Le duel pour le second tour entre Macron et Le Pen n’est plus un duel entre la gauche et la droite, mais entre les représentants des gagnants et des perdants de la mondialisation. C’est une nouvelle lutte des classes qui ne dit pas son nom et qui est tout aussi valable en Belgique qu’en France.
Emmanuel Macron doit faire attention s’il veut vraiment gagner le deuxième tour. Pour le moment, il n’a pas été à la hauteur des attentes. D’abord, par son discours faiblard durant la soirée du premier tour. Ensuite, par son diner avec ses amis dans une brasserie parisienne – la Rotonde – qui, tout en n’étant pas une brasserie luxueuse, a donné l’impression aux électeurs qu’il considérait sa victoire comme évidente au second tour.
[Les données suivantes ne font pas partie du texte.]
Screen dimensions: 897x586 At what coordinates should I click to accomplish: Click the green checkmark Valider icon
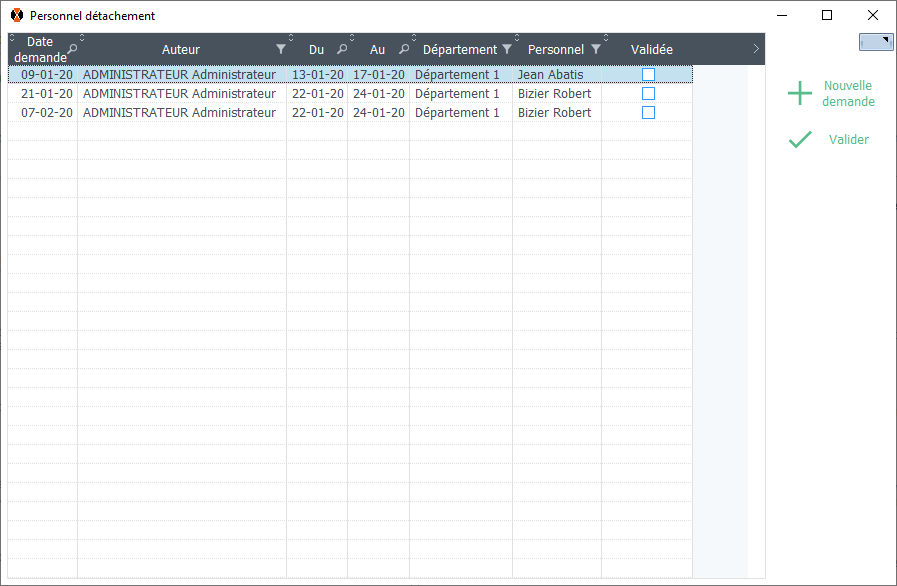[x=800, y=140]
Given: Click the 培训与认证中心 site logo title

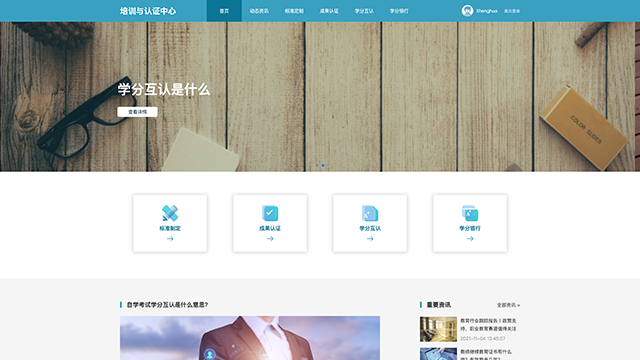Looking at the screenshot, I should pyautogui.click(x=148, y=11).
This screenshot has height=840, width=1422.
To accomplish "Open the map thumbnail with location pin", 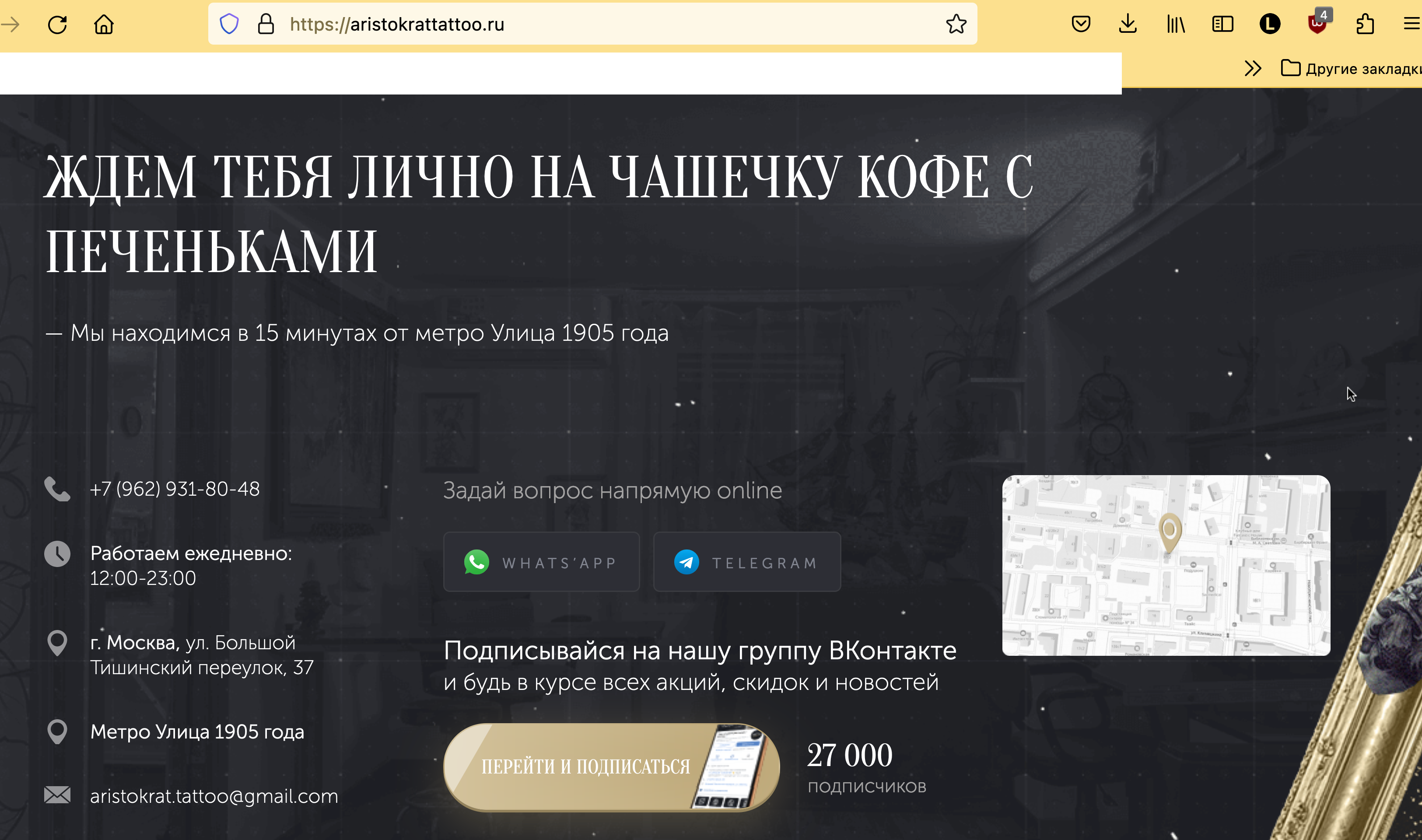I will point(1166,565).
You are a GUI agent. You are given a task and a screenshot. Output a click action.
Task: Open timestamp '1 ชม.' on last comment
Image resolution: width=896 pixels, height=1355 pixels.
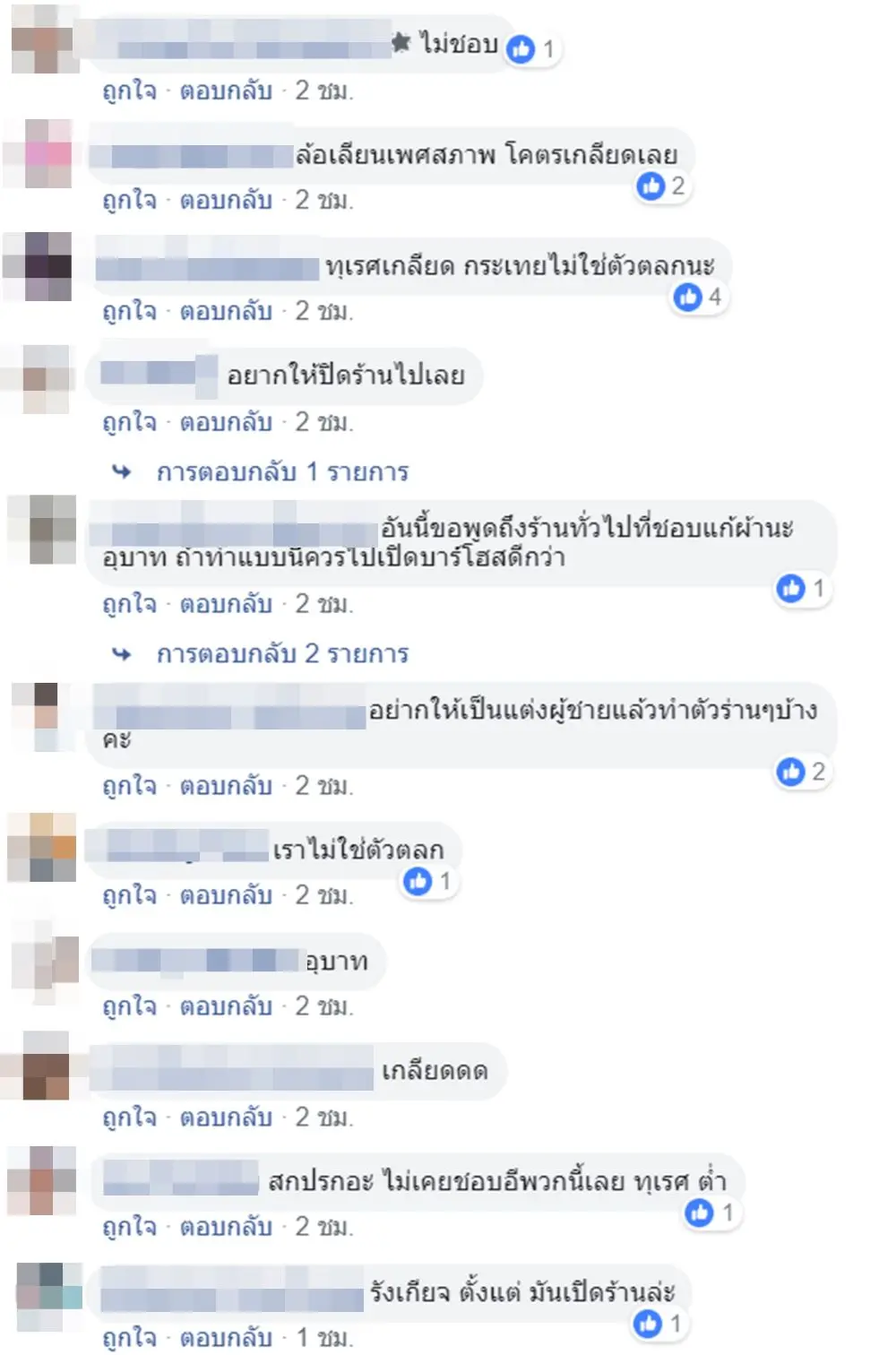point(324,1338)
Ensuite, parce qu’il s’est fait doubler dans l’affaire du site Whirlpool par Marine Le Pen. Bien sûr, le discours de Marine Le Pen avec les grévistes de l’entreprise et son attitude sont démagogiques, mais au journal télévisé, elle a marqué des points, elle donnait l’impression d’être aux côtés des travailleurs et de les comprendre, alors que Macron semblait déconnecté des réalités avec son entretien à huis-clos avec les représentants syndicaux de l’entreprise.
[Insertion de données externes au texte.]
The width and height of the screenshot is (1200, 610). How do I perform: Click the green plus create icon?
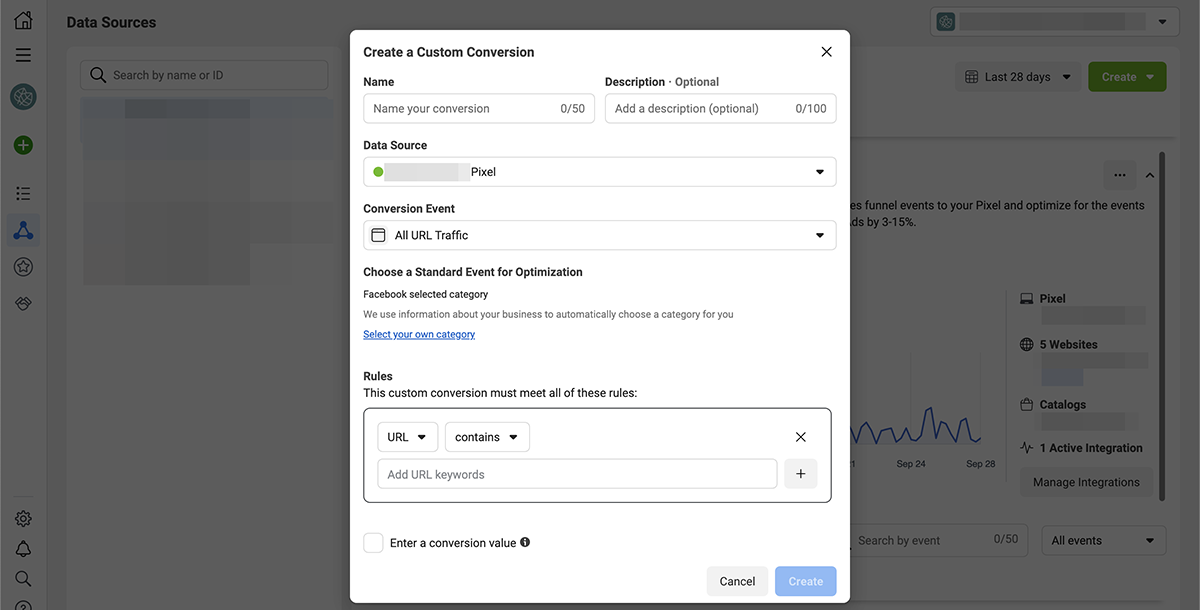[x=23, y=145]
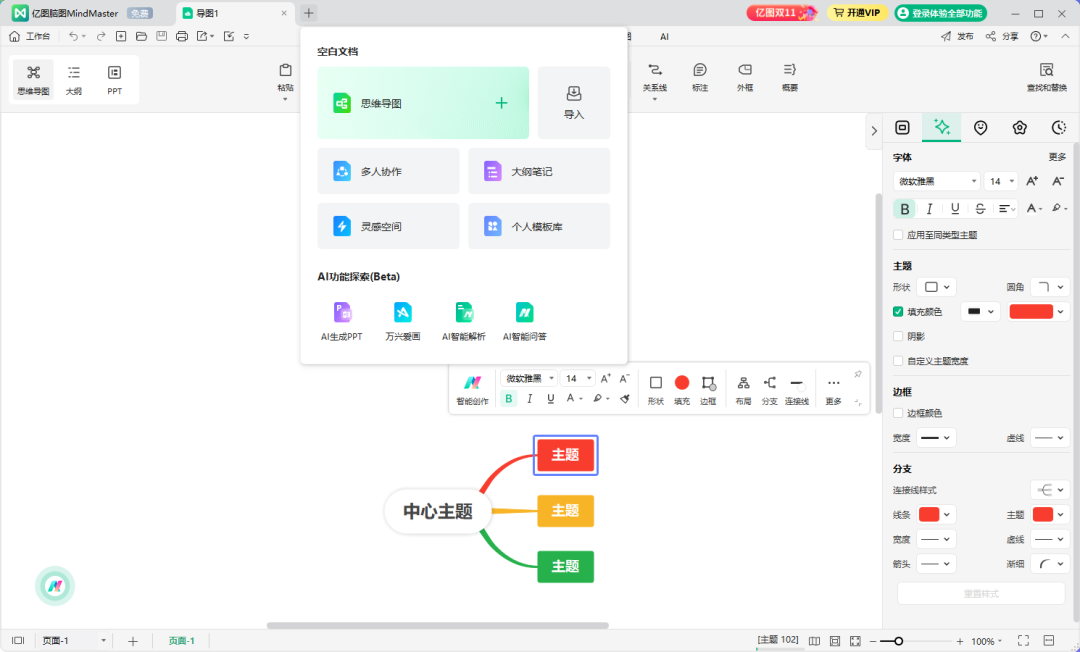The height and width of the screenshot is (652, 1080).
Task: Open the font size 14 dropdown
Action: (x=1000, y=181)
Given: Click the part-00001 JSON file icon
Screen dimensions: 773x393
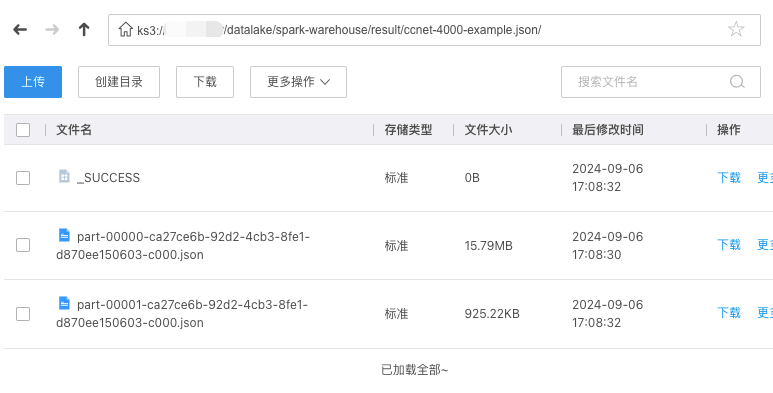Looking at the screenshot, I should coord(64,303).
Les sondages montrent qu’il a déjà perdu quelques points depuis le premier tour. Et au-delà de ce constat, ce qui apparait en France, c’est que Macron est aujourd’hui le candidat des métropoles mondialisées, alors que la France des petites villes et des zones rurales vote souvent pour les partis contestataires, dont le Front National.
« Les partis traditionnels continuent de s’adresser à la classe moyenne alors qu’elle n’existe plus »
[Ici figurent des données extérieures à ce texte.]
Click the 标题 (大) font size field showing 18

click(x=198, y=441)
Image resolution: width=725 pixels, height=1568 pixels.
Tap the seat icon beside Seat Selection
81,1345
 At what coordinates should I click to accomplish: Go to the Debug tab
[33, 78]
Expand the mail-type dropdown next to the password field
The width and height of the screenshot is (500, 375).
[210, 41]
En fait, le danger, c’est qu’en France comme dans d’autres pays comme la Belgique, on ne soit pas conscient du fait que nous vivons le temps de la lente et progressive sortie de la classe moyenne de certaines catégories sociales qui hier encore en constituaient le socle. Les ouvriers sont les premiers à être sortis de cette classe moyenne, ensuite ce sont les employés, les paysans, et aujourd’hui une partie des professions intermédiaires.
Et c’est d’ailleurs cet affaissement de la classe moyenne qui explique le désintérêt pour les partis politiques traditionnels et l’essor du PTB, par exemple, en Belgique. Les partis traditionnels continuent de s’adresser à la classe moyenne alors qu’elle n’existe plus.
En France, la droite classique n’est plus audible que par les retraités, et l’électorat du PS est devenu résiduel. En clair, le clivage aujourd’hui ne se fait plus entre la gauche et la droite, mais entre les gagnants et les perdants de la mondialisation. Cette nouvelle fracture est en quelque sorte une nouvelle lutte des classes invisible mais qui se jouera au second tour.
Et si Macron l’emporte, Le Monde a raison d’écrire qu’il devra garder cela en tête, car en tant que représentant de la France d’en haut, il risque d’avoir une victoire à la Pyrrhus si la contestation des classes populaires n’est pas prise en compte.